● Task prompt
Show each line of the entries below in which the word "agent" appears.
==== Material to process ====
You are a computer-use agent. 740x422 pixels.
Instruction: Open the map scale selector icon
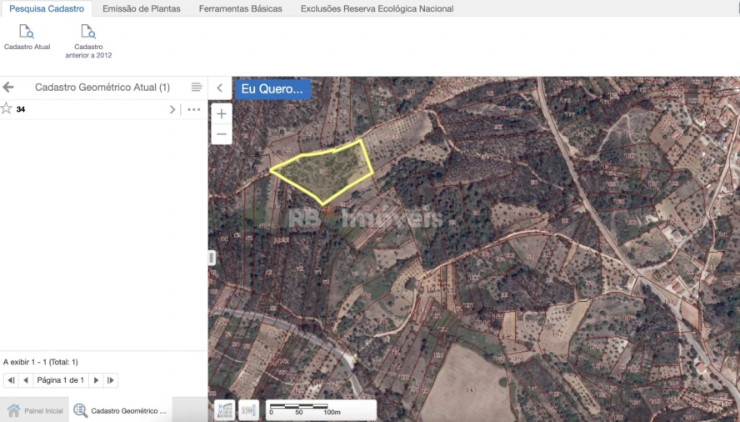[248, 409]
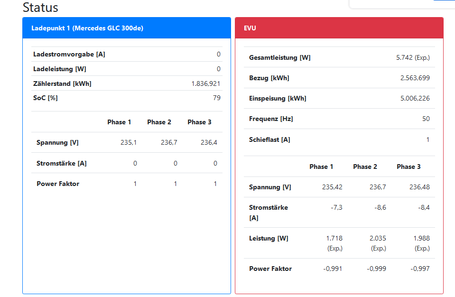Click the EVU Power Faktor value -0,997

[420, 269]
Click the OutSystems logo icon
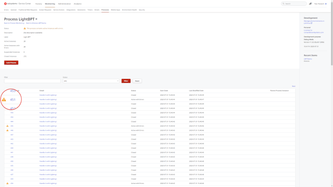The width and height of the screenshot is (333, 187). pos(5,4)
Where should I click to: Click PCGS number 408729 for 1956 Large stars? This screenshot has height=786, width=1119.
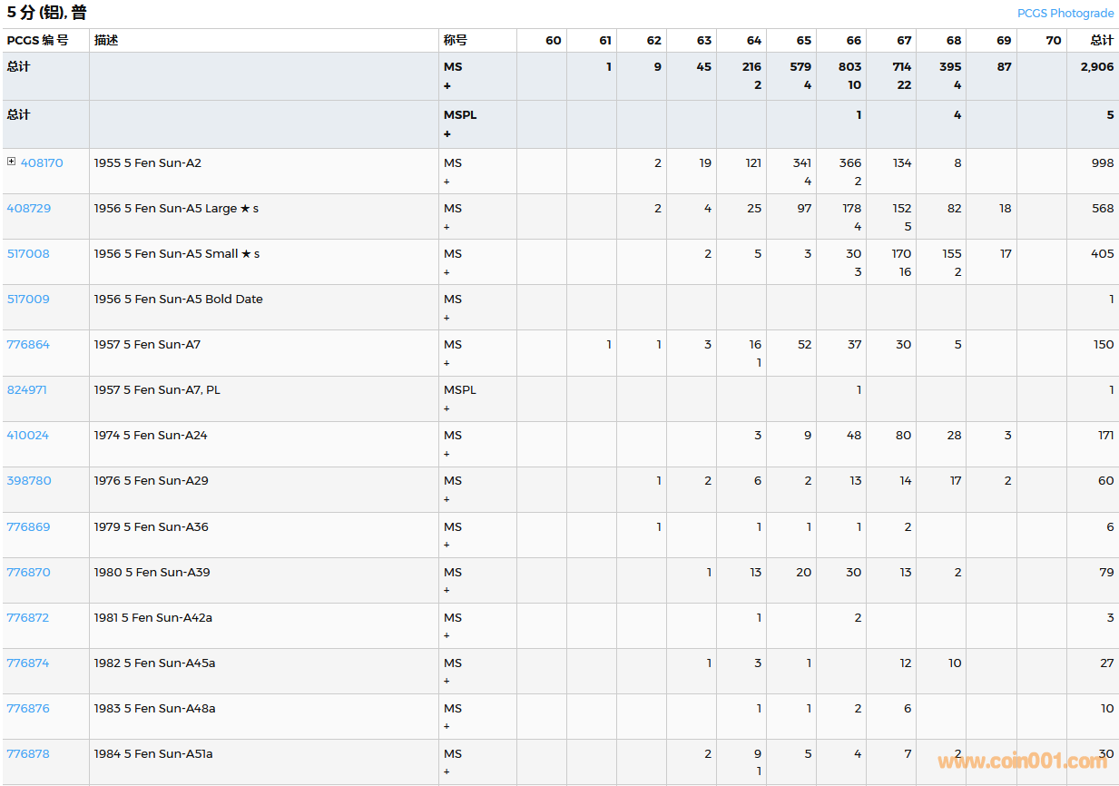pyautogui.click(x=29, y=208)
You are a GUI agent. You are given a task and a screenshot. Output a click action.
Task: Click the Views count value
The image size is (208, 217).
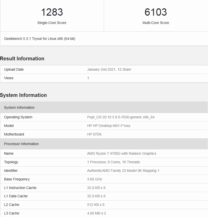(88, 78)
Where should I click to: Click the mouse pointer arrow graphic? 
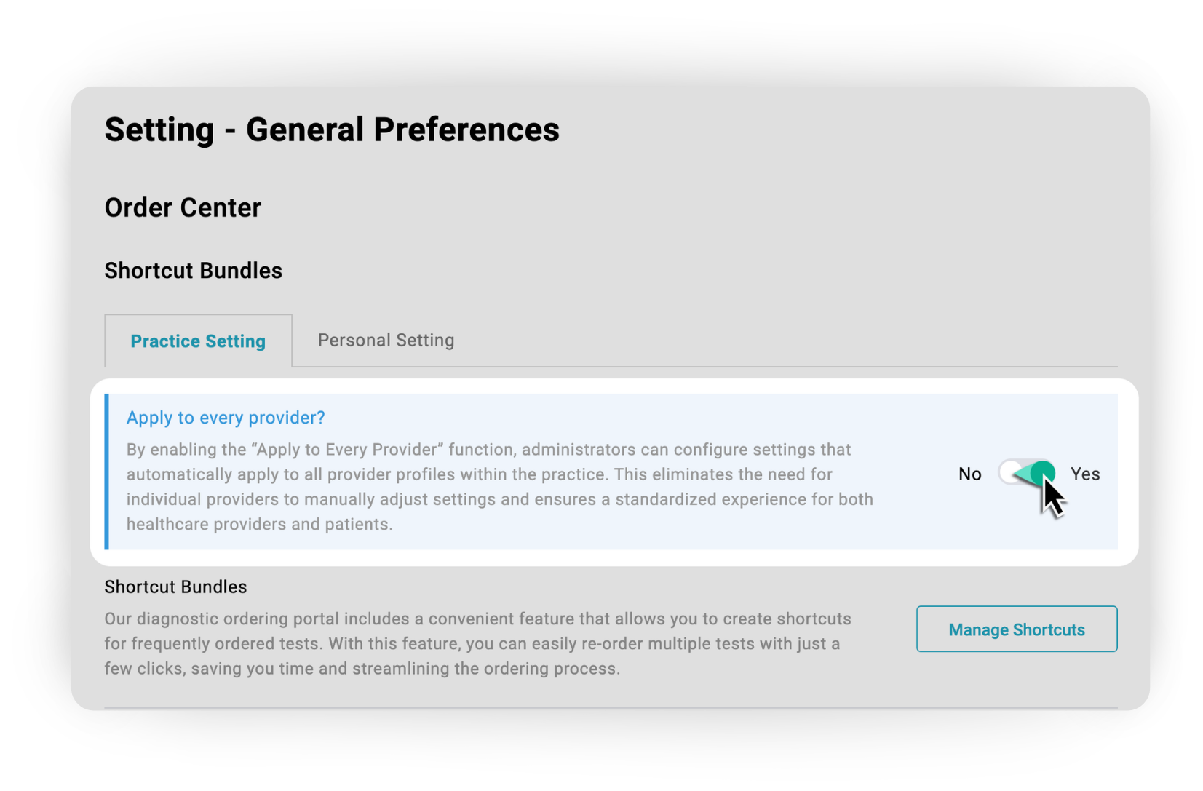(1053, 499)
====
● Exercise result
You are a computer-use agent. 740x422 pixels.
You are a GUI agent. You are given a task and a screenshot. Output a click action.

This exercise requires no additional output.